With the emergence of new styles and modern conveniences, today’s kitchens have undergone a complete transformation. Along with the appliances, the tile, tabletop and kitchen worktop assemblies have also been refurbished. Even so, there are certain people who prefer to give their kitchens an authentic and traditional look and thus Old World style kitchens have managed to maintain their position.
Old World kitchens were designed in a unique way. They were typically heavily decorated with distinctive door styles, finished in layers and stacked with trim to provide a visual feast. The most commonly used wood for Old World furniture was oak or cherry. Old World-style kitchen accessories included copper poles, baskets, chopping blocks, pots, and antique serving pieces.
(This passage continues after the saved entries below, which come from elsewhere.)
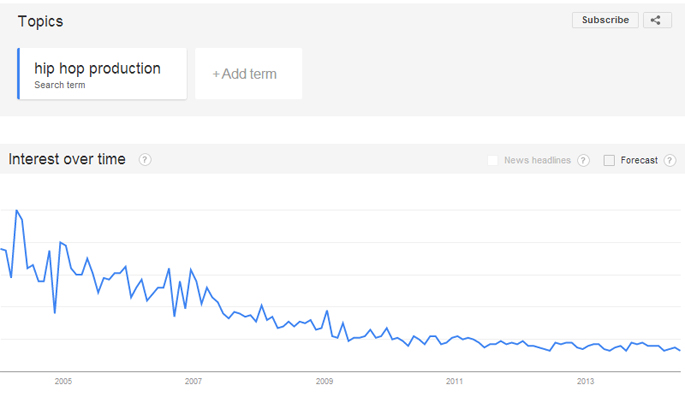Click the Subscribe button
Image resolution: width=685 pixels, height=397 pixels.
pos(605,20)
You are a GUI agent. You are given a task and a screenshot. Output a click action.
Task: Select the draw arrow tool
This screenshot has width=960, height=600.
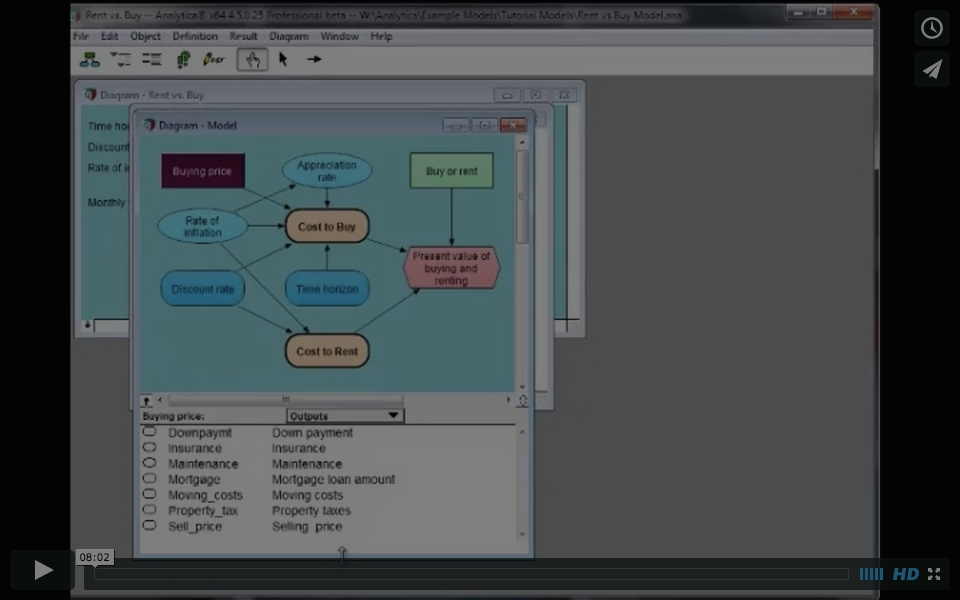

The floors were made of tile or wood finishes. Wood and tile finish differed in level of darkness, wear, sanding, paint, and edges. Kitchen walls were painted with faux, stucco, or textured finishes. The hardware was littered with weathered hammered iron pieces and heavy, bulky pieces. Kitchen layouts generally consisted of hearths such as kitchen centers, loose furniture, and tables that are used as islands, but they had large open storage areas.
Old World-style kitchens incorporated crown molding in great combinations of stacked molding, crown posts, large arches, or beamed ceilings. The countertops of these kitchens were preferably in any of the three options of stone, rustic tile and wood.
Old World style kitchens were more suitable for large and large homes and were not affordable styles for small homes. The original beauty of these kitchens can still be seen in some houses, which were built in the 19th century. They are often referred to as dark age kitchens because of the old, antique feel they bring to the entire home.